Prompt 1: According to the article below, what fixed budget did the design team have to meet?
Prompt 2: Reproduce the passage from the article below starting at "Representatives from the" and ending at "the group's progress.".

The educational spaces in the 270,000-sf facility are similarly impressive, ranging from a ground-breaking Pharmacy Practice Laboratory and a Human Patient Simulator Suite to a 200-seat auditorium equipped for distance learning and a technology infrastructure delivering voice, data, and video signals to nearly every room in the building.
Overall, the six-story structure displays few traces of the 200-plus value-engineering design changes that enabled it to move off the drawing board after construction costs for the preliminary plan came in 30 percent over budget.
"Today's students love spending time here," says Dean Schmoll, who arrived on the Detroit campus in 2001, the year before the building opened. "We have a very functional, state-of-the-art facility that is aesthetically very pleasing. It is not evident to anyone that value-engineering took place."
Partnering to Lower Costs
Accommodating offices, classrooms, and extensive laboratory space for training pharmaceutical and health science professionals other than physicians and nurses, the building was originally envisioned as having a single-story auditorium and intermingled offices and labs. The university selected Neumann/Smith & Associates, in conjunction with HDR Architecture Inc. and the Turner-Brinker Team, to bring the facility, originally estimated in the range of $70 million, to life.
"With this state-funded project, our challenge was to find cost-saving solutions to meet a fixed budget of $51 million," says design principal Kenneth Neumann of the eponymous Detroit-based architecture firm.
The three firms, which had a long history of collaboration, worked closely with the owner and users to move the project forward. They expressed their support of a team approach in a formal Partnering Charter signed by key personnel pledging to "work together to meet the pragmatic considerations of budget, schedule, and program by trusting in and listening to each other, being open and honest, maintaining open lines of communication, sharing ideas, maintaining a positive attitude, and by living up to our declared commitments."
An outside facilitator led several team sessions at various intervals throughout the project—the end of schematic design, the beginning of construction, and on through the building process.
"We all worked to find incremental ways to make this building happen," says Neumann. "It wasn't just the architect alone with a lightning bolt strike of inspiration."
Representatives from the trades and pivotal APHS personnel, not just the college's facilities staff, also contributed significantly to the group's progress.
"Often the people who use a building don't know that you have to fit beams, ducts, sprinklers, lighting, and so on in a certain amount of space," comments Neumann. "When they understood the technical things, and we understood how they wanted to use the building, the process became much easier."
No Miracles
While every last detail was important in shaving costs, the design team generated the most significant chunk of savings by reducing the overall volume of the building. Shrinking the footprint cut down on the roof area and number of walls, making the plan more efficient.

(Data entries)
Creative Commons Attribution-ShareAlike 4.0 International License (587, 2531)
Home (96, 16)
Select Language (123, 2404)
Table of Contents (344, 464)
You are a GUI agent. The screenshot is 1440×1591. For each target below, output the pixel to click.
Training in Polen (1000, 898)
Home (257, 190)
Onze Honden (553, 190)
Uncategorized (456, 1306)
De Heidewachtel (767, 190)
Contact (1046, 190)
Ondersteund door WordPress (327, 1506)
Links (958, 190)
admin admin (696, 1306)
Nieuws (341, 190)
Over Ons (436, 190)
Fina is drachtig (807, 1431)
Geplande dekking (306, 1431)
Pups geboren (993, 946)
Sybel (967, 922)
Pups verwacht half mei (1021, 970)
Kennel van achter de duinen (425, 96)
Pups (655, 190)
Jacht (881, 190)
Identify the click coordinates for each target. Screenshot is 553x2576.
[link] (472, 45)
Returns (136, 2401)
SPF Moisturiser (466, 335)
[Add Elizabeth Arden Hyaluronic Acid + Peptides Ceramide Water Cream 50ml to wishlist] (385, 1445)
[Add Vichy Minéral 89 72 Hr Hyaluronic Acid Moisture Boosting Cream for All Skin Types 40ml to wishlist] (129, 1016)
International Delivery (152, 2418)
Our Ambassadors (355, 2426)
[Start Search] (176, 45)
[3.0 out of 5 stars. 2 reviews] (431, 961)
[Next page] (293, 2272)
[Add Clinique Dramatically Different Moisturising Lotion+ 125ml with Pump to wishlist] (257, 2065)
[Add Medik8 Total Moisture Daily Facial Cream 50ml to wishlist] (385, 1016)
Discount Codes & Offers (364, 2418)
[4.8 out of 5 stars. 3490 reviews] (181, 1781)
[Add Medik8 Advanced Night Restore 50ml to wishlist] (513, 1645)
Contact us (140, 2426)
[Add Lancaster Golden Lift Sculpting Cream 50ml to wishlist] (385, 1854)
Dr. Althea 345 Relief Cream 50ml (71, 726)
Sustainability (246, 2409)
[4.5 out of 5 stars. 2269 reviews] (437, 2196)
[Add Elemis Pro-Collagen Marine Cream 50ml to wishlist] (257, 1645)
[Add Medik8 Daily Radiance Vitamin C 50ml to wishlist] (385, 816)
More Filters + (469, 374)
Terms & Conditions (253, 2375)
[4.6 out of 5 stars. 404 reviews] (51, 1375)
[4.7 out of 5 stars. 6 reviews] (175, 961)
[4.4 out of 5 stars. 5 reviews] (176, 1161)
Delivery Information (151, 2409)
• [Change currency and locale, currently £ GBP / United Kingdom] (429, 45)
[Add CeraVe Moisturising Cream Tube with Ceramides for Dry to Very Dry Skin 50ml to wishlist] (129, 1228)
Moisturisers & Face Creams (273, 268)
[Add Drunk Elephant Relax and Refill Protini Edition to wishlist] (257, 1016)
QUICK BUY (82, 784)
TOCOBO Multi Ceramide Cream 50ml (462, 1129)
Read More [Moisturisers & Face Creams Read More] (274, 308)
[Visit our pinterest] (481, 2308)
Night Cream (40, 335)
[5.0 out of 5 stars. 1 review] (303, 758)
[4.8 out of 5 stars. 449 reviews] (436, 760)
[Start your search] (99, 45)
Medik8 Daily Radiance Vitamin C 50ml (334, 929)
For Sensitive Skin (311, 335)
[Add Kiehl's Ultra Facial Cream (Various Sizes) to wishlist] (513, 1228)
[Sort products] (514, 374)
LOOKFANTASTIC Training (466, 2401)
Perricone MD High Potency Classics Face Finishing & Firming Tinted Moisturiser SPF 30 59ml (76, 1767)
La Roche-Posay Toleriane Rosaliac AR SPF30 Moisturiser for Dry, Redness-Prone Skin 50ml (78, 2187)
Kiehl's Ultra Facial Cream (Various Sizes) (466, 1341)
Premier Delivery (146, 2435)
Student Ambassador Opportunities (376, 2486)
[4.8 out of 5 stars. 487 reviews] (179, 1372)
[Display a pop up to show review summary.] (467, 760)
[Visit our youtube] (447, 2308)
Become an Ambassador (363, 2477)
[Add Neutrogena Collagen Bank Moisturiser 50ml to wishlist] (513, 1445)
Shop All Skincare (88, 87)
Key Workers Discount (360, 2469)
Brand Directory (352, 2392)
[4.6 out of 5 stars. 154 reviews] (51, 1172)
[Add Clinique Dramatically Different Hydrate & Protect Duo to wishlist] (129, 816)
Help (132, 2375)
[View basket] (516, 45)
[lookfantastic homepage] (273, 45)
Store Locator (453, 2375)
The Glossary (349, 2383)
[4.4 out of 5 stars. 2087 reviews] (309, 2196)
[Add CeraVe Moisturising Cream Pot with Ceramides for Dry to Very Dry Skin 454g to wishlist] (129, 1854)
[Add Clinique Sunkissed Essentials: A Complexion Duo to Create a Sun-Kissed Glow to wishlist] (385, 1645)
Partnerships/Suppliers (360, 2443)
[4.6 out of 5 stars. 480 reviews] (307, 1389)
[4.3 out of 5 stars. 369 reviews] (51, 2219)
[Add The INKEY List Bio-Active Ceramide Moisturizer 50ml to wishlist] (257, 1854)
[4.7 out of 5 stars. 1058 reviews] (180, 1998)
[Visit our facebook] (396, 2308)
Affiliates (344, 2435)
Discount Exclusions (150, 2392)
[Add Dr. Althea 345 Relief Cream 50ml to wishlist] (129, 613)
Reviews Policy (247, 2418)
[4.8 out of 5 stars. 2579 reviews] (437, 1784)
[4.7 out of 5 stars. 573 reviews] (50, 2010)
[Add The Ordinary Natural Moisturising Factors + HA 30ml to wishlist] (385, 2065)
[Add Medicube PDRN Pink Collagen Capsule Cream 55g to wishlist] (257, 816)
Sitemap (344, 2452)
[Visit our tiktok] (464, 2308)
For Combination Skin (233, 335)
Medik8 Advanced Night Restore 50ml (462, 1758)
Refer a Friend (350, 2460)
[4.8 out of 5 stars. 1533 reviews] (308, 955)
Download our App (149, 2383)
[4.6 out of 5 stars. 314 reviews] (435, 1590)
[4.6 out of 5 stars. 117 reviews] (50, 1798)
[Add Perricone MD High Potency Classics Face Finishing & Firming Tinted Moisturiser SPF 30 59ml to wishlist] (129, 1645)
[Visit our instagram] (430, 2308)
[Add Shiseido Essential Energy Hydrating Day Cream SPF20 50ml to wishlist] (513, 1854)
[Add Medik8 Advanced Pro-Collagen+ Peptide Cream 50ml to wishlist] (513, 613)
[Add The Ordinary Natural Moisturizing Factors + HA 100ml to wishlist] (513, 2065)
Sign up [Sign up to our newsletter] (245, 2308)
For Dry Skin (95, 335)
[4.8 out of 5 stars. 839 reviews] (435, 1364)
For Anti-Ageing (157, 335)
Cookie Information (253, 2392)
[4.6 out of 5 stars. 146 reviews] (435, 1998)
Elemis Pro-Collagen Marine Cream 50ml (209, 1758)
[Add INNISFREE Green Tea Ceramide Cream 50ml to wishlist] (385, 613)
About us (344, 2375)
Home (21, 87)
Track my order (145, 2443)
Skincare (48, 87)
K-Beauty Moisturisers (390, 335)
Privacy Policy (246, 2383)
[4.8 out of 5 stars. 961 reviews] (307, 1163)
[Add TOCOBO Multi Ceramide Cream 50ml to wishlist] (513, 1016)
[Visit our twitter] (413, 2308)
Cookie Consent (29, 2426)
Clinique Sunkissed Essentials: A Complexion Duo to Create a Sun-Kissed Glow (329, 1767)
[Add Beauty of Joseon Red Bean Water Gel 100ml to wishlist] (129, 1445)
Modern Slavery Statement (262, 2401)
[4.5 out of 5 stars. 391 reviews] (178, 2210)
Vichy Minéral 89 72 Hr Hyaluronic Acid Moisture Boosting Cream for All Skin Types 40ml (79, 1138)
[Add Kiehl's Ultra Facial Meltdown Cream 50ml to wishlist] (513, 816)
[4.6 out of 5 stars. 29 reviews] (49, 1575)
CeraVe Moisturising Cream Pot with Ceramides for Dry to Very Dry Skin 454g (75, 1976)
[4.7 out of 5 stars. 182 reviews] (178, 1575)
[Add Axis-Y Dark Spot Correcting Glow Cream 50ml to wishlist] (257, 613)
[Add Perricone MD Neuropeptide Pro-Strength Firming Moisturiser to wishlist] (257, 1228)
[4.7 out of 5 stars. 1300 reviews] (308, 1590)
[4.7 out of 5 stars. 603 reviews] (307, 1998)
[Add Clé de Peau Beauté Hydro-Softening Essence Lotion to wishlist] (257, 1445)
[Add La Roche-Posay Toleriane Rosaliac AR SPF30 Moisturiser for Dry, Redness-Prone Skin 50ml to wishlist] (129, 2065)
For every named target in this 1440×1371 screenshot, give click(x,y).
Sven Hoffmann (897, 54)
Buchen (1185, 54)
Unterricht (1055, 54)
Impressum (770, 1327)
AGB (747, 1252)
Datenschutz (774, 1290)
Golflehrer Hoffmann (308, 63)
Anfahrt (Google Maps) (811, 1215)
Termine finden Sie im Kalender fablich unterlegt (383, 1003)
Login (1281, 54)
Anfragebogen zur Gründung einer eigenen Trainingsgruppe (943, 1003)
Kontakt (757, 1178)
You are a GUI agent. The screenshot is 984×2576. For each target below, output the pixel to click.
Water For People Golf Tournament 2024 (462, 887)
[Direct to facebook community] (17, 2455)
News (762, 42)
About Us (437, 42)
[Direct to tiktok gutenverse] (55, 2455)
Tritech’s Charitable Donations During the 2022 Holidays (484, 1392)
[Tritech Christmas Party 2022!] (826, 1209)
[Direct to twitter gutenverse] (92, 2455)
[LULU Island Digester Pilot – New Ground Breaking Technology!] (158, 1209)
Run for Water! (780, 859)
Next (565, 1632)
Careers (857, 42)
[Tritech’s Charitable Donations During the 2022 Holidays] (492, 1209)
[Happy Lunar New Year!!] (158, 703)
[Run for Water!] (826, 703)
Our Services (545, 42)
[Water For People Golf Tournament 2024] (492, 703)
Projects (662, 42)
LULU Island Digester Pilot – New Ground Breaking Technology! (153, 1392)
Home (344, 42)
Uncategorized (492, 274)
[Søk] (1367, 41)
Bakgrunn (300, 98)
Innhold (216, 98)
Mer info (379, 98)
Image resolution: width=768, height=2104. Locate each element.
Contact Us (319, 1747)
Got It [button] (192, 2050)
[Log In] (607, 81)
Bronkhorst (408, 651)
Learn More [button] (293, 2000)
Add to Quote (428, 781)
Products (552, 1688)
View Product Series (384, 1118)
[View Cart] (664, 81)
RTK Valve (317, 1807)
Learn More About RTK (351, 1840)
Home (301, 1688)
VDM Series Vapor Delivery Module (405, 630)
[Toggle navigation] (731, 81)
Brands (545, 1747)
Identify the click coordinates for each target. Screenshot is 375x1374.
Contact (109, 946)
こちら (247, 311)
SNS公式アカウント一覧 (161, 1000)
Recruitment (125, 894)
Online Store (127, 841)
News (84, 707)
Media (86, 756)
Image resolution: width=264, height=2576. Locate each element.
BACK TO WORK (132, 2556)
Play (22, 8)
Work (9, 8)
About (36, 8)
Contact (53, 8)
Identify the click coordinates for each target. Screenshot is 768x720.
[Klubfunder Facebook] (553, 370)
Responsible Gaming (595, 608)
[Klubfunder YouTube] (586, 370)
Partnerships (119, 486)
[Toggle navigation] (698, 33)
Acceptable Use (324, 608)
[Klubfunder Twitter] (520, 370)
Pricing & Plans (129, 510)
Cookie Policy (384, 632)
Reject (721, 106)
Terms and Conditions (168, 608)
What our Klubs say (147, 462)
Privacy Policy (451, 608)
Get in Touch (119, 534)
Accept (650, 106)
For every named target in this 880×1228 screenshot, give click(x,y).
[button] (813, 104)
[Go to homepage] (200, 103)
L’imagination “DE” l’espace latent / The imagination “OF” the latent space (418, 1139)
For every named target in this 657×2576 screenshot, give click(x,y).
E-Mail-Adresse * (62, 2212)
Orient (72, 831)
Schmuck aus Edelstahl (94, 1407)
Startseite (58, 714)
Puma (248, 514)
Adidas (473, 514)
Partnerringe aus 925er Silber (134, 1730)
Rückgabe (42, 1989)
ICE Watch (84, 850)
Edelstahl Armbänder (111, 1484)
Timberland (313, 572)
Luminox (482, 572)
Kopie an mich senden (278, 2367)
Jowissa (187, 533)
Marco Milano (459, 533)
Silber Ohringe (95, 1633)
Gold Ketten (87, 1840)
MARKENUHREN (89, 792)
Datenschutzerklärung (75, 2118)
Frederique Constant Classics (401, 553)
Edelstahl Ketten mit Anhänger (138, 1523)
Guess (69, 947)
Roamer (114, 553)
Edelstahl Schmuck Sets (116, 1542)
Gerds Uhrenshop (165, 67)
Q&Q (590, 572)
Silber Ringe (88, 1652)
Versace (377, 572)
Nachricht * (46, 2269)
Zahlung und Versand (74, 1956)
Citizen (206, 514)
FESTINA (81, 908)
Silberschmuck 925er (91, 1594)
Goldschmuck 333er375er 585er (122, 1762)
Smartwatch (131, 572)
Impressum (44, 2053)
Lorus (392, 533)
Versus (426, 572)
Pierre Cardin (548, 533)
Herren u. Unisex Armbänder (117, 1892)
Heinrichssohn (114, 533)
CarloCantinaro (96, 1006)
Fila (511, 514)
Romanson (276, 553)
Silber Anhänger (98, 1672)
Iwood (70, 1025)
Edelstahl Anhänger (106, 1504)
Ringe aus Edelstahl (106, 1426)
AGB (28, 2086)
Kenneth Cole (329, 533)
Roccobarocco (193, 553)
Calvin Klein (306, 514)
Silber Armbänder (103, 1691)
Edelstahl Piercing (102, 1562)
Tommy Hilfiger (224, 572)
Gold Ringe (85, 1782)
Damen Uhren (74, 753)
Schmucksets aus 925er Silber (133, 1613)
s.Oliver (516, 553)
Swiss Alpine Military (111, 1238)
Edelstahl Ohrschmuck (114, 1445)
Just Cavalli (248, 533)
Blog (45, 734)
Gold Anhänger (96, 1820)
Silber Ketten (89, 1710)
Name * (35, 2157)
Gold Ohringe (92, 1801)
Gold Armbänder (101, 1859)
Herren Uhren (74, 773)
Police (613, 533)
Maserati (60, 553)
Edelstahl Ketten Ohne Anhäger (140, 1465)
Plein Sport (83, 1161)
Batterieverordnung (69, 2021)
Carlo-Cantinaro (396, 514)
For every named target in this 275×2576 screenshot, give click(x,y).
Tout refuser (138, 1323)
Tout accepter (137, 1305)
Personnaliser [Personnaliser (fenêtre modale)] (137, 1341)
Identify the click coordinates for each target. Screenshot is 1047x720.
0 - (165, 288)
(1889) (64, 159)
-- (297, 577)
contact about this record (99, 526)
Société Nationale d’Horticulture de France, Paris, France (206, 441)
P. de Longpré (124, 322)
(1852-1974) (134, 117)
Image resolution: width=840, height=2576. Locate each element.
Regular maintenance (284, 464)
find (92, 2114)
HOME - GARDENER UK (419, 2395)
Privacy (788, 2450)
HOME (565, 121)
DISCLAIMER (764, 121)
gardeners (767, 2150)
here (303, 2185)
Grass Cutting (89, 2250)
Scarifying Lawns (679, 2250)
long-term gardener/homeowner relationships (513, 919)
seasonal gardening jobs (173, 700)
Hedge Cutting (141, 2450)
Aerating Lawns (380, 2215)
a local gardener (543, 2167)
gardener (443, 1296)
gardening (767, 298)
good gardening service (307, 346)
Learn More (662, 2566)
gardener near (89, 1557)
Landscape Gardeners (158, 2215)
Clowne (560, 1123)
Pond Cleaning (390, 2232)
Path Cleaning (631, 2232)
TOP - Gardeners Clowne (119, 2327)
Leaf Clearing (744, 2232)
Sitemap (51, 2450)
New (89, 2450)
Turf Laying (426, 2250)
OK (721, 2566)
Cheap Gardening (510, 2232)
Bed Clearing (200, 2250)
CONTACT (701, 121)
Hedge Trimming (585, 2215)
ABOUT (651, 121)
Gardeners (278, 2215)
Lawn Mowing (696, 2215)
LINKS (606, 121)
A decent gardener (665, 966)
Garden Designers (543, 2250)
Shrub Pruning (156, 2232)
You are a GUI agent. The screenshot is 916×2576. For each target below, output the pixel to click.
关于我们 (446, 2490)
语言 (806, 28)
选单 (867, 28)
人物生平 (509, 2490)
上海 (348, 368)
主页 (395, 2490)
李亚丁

Answer section 1: $51 million.

Answer section 2:
Representatives from the trades and pivotal APHS personnel, not just the college's facilities staff, also contributed significantly to the group's progress.